Of course, one should always know what classification system is being used by the project you're filing a bug report on.


I am happy you noticed this point! I really liked the metric system of QTM and it's actually pretty similar to the basic one mentioned in the post. Thanks for the link, very interesting material!


A couple additions to the list that don't always apply but when they do, are critical for a good bug report.

  1. Required artifacts
    Sometimes an issue can be reproduced in a build from scratch with just some user interactions. In this case the written steps, screenshots and/or videos (how I ❤️that videos have now become a normal part of bug reports). But there are plenty of times when that is not enough to reproduce. Maybe the issue only occurs on a specific data-set, or after uploading a specific file, or after specific configuration changes. Depending upon the nature/size of the artifact it can be either be attached or put on Dropbox/Sharepoint/network-share with a link. I've had to deal with way too many bugs that were like "this report shows an error when it used to show data" and I have to ask for them to give me the report before I can do anything...

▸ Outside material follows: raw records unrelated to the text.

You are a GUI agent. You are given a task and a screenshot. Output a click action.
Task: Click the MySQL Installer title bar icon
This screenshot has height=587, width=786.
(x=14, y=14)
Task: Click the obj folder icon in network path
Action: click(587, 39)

  2. Logs, logs and more logs
    There are plenty of issues where logs are not relevant. But when they matter they REALLY matter. If an error occurred there's probably a stack-trace logged somewhere - it should be provided. And if it's a client-side error do some digging server-side to see if there was any errors there that could be a root cause. And if you are thinking "well when the dev reproduces the issue they'll see the errors so why should I go digging" there are plenty of issues that are hard to reproduce and those errors on your instance may be the only copy in existence. Treat it as such.
    Full logs, not just errors, are particularly useful for those extra thorny performance issues. If a 1000 user stress-test is taking twice as long as the baseline I'm going to want as many logs and performance counters that are available, as there's no way a human can debug that test case.
    Depending upon your setup these logs may need to be found and provided like the required artifacts or they could be automatically pushed to a central logger (graylog, elastic, etc). Even if that is the case you should still provide the query information to find the relevant logs - instance-id/machine-name, time-range, user, etc.


Thanks for the detailed and helpful comment! I really agree with your two points and think that everyone involved in testing should keep a look on them too.